Transcribe the records below in full; pictures stay out of the copy.

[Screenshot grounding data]
----

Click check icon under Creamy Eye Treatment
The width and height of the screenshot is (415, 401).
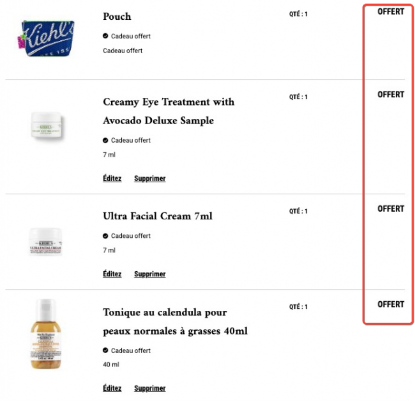click(x=105, y=140)
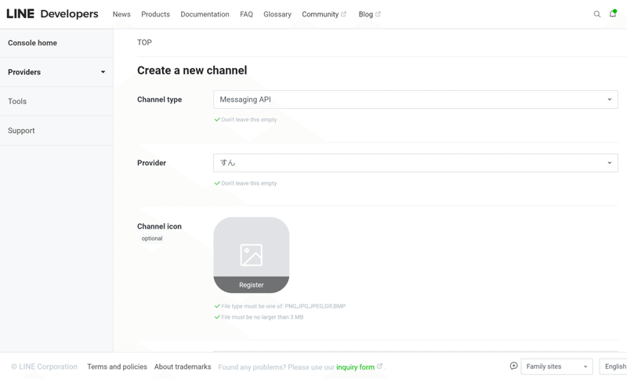Open the Channel type dropdown

coord(415,99)
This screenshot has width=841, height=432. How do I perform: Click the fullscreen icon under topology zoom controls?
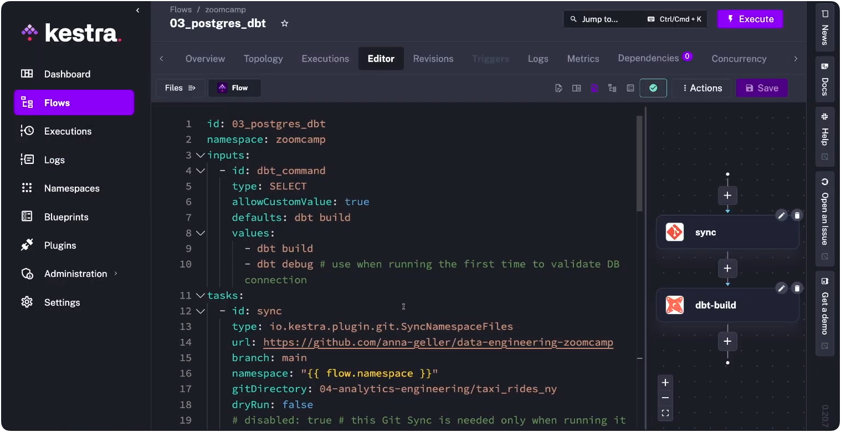point(665,413)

----

- EXERCISE SOLUTION
Click check icon under Creamy Eye Treatment
The width and height of the screenshot is (415, 401).
click(x=105, y=140)
Open the Channel type dropdown

coord(415,99)
This screenshot has width=841, height=432. How do I perform: Click the fullscreen icon under topology zoom controls?
point(665,413)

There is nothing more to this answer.